Factors such as low investment returns, management distraction, and increasingly higher costs to administer shrinking blocks are leading insurers to question what they should do about products that they no longer consider strategic.

This is Celent’s second look at closed blocks in life insurance. Since our original report, US insurers have not closed blocks at the pace they did prior to our 2012 report. This report will update the 2012 analysis. It will also update the exit strategies an insurer may take in regards to the administration of these closed books of business as they turn into “run-off” businesses.

Closed blocks (or books) are defined as policies that are no longer sold actively, but are accounted on the financial statements of a life carrier as premium-paying policies. The long-term run of life insurance makes it hard for insurers to see the immediate need for a long-term closed block strategy. A strategy of handling closed blocks internally to contain costs and manage the run-off makes sense for closed blocks that reside on the same policy administration systems to the open blocks. However, as insurers upgrade their policy administrations systems, implement digital strategies, and look to rationalize systems, the cost administering a diminishing closed block increases as does the risk of technology obsolescence.

“Each time an insurer opts to close a block of business it is faced with management and administrative challenges.

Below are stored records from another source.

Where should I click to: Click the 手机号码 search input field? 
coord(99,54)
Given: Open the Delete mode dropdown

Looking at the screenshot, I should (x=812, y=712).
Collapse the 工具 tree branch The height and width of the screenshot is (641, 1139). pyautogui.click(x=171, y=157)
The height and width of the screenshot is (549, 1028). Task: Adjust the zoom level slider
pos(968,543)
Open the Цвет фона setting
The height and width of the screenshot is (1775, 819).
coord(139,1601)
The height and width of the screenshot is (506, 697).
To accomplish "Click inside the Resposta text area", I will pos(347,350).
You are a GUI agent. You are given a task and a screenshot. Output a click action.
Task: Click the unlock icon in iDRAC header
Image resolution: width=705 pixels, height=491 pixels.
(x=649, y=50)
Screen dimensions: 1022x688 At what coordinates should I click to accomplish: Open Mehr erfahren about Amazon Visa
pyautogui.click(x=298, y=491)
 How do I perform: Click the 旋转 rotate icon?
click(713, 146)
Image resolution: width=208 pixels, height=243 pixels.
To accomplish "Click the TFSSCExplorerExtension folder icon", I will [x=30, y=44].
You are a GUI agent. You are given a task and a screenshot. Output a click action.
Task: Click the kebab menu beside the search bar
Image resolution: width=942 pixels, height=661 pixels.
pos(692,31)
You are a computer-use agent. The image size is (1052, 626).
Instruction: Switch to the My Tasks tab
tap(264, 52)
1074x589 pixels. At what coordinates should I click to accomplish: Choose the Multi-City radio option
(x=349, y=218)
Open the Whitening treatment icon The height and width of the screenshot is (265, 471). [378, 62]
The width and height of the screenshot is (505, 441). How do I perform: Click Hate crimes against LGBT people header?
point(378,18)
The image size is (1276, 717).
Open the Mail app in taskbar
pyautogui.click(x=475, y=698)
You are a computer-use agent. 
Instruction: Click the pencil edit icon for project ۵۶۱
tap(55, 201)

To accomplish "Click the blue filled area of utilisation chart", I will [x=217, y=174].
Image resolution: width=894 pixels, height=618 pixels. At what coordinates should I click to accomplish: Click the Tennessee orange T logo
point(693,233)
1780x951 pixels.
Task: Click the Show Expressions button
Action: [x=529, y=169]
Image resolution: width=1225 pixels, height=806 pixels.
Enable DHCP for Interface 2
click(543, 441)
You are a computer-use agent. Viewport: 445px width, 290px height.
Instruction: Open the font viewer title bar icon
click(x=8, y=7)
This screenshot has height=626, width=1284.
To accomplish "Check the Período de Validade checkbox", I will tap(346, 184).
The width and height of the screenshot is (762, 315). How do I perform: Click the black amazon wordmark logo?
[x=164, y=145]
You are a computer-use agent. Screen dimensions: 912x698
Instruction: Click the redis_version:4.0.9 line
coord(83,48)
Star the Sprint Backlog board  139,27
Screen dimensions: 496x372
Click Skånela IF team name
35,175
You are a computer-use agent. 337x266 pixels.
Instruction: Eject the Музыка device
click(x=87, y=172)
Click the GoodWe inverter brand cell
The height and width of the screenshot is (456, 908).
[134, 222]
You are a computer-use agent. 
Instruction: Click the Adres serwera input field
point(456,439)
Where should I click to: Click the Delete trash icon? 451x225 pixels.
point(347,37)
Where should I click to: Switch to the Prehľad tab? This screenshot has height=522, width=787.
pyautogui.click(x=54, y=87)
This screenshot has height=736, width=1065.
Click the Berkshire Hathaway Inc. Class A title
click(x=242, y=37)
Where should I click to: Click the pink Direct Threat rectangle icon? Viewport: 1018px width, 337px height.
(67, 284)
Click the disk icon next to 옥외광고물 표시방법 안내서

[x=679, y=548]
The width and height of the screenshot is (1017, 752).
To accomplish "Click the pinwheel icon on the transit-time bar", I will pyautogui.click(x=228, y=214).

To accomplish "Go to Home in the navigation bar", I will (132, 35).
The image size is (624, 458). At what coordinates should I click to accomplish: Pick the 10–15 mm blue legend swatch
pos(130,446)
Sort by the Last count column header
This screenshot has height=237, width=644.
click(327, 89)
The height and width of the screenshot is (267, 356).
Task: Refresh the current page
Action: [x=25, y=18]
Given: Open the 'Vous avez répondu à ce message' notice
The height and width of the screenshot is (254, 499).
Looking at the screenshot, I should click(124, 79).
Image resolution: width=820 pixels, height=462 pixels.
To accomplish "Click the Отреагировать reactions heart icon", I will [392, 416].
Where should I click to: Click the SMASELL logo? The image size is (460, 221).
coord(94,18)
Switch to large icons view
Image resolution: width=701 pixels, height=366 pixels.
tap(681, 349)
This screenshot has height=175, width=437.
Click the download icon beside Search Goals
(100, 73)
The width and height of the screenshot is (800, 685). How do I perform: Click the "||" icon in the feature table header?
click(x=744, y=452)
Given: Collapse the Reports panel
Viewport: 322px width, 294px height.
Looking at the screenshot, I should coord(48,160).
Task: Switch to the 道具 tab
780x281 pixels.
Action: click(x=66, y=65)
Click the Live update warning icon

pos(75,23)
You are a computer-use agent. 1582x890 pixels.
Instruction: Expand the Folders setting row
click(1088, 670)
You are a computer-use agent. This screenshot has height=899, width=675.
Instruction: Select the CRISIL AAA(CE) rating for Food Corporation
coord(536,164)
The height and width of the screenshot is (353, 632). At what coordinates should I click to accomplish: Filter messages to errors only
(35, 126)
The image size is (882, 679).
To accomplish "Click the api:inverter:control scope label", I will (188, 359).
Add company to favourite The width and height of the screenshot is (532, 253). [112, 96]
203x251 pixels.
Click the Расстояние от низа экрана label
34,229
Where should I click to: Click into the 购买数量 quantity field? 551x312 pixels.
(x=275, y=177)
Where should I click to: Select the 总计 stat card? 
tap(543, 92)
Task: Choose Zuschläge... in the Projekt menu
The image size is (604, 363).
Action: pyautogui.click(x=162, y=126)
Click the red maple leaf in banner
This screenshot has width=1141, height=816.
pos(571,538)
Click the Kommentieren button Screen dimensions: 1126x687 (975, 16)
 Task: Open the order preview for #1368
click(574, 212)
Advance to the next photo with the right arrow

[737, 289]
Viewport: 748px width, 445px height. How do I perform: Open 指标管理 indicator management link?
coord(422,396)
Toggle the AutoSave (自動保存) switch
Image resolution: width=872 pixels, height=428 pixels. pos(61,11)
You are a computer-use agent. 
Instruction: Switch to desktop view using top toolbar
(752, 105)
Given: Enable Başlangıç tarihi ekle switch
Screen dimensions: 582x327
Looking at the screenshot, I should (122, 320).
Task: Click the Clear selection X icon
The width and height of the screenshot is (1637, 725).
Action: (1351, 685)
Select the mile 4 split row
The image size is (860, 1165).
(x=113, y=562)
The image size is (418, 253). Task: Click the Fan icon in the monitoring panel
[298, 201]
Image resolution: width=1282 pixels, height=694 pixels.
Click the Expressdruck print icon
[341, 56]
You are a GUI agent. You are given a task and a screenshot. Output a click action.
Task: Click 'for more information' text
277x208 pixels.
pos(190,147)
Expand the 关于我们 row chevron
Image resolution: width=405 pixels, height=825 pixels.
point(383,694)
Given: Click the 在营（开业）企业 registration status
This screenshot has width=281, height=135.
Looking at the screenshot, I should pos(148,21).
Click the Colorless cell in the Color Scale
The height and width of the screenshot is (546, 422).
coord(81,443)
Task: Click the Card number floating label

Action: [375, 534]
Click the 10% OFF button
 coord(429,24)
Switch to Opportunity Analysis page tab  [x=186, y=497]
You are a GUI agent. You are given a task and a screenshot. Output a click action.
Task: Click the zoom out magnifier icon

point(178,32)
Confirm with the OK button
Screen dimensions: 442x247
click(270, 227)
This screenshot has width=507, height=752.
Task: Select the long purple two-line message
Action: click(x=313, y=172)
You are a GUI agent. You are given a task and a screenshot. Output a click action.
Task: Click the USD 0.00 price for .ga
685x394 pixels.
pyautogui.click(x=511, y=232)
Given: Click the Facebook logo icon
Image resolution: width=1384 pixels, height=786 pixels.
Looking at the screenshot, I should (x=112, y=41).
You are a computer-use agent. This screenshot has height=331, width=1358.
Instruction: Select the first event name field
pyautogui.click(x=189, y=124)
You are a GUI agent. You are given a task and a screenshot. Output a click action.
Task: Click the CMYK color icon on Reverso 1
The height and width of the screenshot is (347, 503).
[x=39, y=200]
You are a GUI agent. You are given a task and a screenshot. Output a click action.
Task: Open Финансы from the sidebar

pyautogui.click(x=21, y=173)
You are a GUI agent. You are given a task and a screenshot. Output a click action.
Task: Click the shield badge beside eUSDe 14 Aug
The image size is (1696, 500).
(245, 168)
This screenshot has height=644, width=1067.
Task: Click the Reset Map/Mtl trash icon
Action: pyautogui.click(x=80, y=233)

For the most part, closed blocks are considered a drain on the company's capital, but there are many other challenges that the insurer must overcome or at least mitigate,” says Karen Monks, an analyst with Celent’s North American Insurance practice and coauthor of the report. “It finally seems that these challenges are forcing insurers to make decisions on their closed blocks.”

“Since 2012 the outward view shows that insurers are divesting their closed block businesses, specifically selling them to reinsurers,” says Jamie Macgregor, senior vice president of Celent’s Insurance practice and coauthor of the report. “However, given that only a dozen or so deals took place in the last three years, Celent believes the dominant strategy remains an internal run-off supported by a reinsurance deal.”

This 16-page report contains one table and three figures.